Uma matilha guardiã poderá ser comandada por uma fêmea? Sim. Tal é possível pela sobreposição do condicionamento sobre o viver social canino. Contudo, até porque não estamos a falar da estrutura matriarcal do Lobo Etíope, essa liderança é contra-natura e imprópria, não esconde a precariedade dos machos, poderá obrigar à sua substituição ou à procura de um genuíno macho-alfa. Eventualmente isso poderá suceder por necessidade imediata (quando o macho-alfa se encontrar ausente, estafado, doente, ferido ou convalescente), mas nunca por sistema, porque doutro modo a matilha correrá o risco de se vir a desmembrar. 
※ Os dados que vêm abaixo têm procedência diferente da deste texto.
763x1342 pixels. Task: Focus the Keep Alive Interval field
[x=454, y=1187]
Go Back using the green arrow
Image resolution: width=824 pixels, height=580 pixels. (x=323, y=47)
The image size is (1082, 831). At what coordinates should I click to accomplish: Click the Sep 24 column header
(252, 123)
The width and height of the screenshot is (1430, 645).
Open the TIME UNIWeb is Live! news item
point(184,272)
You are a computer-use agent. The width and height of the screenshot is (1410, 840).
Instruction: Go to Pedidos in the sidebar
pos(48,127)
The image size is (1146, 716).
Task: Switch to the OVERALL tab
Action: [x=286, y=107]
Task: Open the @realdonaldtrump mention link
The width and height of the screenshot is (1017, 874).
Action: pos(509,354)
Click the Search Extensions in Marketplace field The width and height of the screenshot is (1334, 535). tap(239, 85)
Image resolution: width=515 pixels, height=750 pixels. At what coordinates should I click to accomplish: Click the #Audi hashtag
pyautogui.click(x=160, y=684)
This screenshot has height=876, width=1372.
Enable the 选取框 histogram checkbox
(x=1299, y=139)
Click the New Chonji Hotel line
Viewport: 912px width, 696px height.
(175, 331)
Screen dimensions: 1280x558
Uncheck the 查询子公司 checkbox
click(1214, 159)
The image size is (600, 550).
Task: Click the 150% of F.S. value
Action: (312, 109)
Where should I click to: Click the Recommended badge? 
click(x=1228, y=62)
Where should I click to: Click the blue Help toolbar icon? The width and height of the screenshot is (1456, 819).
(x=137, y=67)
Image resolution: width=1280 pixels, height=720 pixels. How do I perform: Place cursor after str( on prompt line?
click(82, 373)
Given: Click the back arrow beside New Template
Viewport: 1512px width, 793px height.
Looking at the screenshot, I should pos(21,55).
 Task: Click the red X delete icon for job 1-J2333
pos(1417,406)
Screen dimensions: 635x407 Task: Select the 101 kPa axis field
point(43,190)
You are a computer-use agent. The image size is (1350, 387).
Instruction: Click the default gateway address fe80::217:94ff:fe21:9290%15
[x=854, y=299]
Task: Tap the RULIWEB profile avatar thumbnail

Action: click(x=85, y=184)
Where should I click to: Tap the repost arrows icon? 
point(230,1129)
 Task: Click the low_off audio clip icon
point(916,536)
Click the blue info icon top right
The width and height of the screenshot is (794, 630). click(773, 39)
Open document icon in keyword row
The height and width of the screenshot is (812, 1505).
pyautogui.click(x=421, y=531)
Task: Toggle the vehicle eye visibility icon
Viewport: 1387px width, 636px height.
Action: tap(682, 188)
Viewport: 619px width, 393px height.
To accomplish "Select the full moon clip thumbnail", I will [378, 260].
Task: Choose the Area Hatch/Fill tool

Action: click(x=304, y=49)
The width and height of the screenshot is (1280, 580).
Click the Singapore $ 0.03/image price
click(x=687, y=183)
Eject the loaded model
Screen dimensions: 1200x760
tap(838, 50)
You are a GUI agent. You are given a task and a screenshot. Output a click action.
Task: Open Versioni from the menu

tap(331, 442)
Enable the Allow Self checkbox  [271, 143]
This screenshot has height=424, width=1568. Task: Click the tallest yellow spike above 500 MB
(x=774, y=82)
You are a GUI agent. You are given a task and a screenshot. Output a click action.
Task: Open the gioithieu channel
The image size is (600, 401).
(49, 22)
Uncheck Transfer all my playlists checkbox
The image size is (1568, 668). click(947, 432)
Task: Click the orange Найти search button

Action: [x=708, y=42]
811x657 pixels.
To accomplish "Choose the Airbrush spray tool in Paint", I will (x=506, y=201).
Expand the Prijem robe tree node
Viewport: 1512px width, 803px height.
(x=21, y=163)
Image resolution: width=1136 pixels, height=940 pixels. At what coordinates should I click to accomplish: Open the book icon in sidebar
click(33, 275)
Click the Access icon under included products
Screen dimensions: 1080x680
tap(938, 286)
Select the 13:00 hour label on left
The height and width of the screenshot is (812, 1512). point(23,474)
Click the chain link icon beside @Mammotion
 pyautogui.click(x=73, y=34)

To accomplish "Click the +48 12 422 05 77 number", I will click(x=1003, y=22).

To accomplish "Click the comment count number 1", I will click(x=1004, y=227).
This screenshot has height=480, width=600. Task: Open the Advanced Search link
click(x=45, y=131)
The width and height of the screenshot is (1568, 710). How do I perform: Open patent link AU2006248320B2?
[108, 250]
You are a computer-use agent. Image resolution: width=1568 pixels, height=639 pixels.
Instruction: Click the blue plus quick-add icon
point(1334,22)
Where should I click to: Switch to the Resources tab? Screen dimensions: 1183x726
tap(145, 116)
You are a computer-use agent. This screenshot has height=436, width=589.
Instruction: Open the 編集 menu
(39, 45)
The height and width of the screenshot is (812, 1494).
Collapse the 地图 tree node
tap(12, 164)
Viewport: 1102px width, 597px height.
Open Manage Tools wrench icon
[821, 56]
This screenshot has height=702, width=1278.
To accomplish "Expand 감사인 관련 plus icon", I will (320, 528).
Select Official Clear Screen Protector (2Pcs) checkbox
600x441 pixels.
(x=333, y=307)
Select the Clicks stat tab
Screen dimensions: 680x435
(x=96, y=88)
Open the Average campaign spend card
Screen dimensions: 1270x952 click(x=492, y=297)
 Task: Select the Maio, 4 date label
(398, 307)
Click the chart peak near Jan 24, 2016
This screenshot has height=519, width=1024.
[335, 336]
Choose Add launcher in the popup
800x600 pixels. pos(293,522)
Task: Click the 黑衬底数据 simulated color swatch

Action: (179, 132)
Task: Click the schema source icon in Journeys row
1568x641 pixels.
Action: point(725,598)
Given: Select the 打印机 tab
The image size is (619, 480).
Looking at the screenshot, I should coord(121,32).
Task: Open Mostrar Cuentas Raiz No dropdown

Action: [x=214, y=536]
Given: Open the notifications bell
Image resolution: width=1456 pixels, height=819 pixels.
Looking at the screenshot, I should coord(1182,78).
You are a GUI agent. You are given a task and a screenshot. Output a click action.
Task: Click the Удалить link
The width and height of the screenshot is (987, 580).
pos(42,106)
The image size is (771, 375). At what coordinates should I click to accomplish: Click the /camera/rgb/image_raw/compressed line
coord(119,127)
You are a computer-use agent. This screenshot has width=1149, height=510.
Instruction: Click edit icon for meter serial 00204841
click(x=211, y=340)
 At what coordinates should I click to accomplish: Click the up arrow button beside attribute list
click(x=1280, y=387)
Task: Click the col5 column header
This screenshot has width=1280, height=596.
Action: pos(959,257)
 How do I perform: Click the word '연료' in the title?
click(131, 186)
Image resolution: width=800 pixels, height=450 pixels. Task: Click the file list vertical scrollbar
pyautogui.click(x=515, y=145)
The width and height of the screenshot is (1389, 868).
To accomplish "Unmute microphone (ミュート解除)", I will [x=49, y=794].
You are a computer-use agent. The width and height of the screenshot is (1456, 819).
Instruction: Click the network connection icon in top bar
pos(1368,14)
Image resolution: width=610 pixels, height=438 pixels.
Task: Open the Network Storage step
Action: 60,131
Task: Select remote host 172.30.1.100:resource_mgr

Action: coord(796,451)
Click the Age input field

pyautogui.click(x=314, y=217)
Quando se justificará o recurso a uma matilha constituída por indivíduos de raças diferentes? Quando a variedade de pisos e as limitações da propriedade assim o exigirem, também nas propriedades mistas, aquelas que juntam habitações a pomares ou florestas. A policromia das cores do local e as temperaturas ali mensuráveis também podem obrigar a isso. Como não se pode dissociar a disciplina de guarda da captura, as razões serão sempre operacionais e similares às encontradas para a formação de matilhas para a caça grossa, onde diferentes raças, pela singularidade da sua prestação, aumentam a eficácia e garantem o sucesso do grupo. Como o assunto é extenso, vemo-nos obrigados a encerrá-lo por agora, não nos escusando a outros esclarecimentos caso nos sejam solicitados, já que apenas levantámos a ponta do véu.